Well the British themselves obviously have their narrative and it's different
from the other two
and it it basically
as with all national narratives is about vindicating the establishment
especially the establishment of the day and today it's too embarrassing
by half to acknowledge that the British may have had
a profound role in creating the mess
that has continued as a conflict ever since
but its very difficult for
all of us to identify any one moment
at which you could say that that
this is the moment for which they must make the biggest apology
because. So shall we hold our breaths or is it coming
the apology. Well once they apologize for one little piece
of the story then what happens to the whole of the rest of the story are
they supposed to apologize for Empire
are they supposed to apologize for what they thought was trying to keep the
two sides apart
in a civil war they described Israeli-Palestinian
or Jewish Arab conflict as
a war between the locals and they
gave up trying to separate them and I think to this day
the tendency has been not only in London but also
in other European capitals to to put
the major onus on both the Israelis and the Palestinians for the continuation of
the conflict
they don't want to go back into history for a variety of reasons. I would like to put
Isn't it up to the case
that ruling of the High Court in October 2012 about the case being brought
against the British government in relation
to the Mau Mau uprising in Kenya which is opened a can of worms its no coincidence
that since then
But its also this compensation Yes and they now have
the right to bring a case against the government its no coincidence that we also now
also have
a campaign that's been put forward by the Palestinian Refugee Center in London
for
an apology for the Balfour Declaration and British
colonial rule in Palestine.
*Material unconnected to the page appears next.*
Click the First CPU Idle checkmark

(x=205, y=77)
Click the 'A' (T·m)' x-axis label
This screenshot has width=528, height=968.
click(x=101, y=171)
I would like to
assign to Britain a share of the responsibility
for the Nakba and James mentioned
Ernest Bevin the Labor's Foreign Secretary
Bevin once said that the Balfour Declaration
was the worst mistake in
Western foreign policy in the first half
of the 20th century
but he was in power after the war
after the Second World War and he was not moved by any sentiments
he was an imperial policy
maker and there is
a debate one of the main bones of contention between
the old historians and the new historians
is British policy towards the end of the
Mandate, the old historians say that the British,
Britain was activated inspired
by strong anti-Zionist and even anti-Semitic
sentiments and that Britain's policy
was to arm and to encourage
its Arab allies to invade Palestine
and put an end to the Zionist
project. The
new historians perspective
on British policy is rather different Ilan Pappé was
the first to challenge the Zionist account
and he claimed
that the key to British policy
towards the end of the Mandate was not
pro-Israeli or-pro Arab it was
pro-British. British imperial interests
and the key was Greater trans-Jordan
in 1947--1948 there was a tacit agreement
between King Abdullah of trans-Jordan and the Zionist leaders
to partition Palestine between themselves at the expense
of the Palestinians and this is what happened
in the end and a subsidiary argument
is that Britain knew and approved
of this collusion across the Jordan
because the British saw a Palestinian state
is synonymous with the Mufti state and the Mufti was a renegade
and hostility to the Mufti and a Palestinian state
was a constant factor in British policy throughout this period.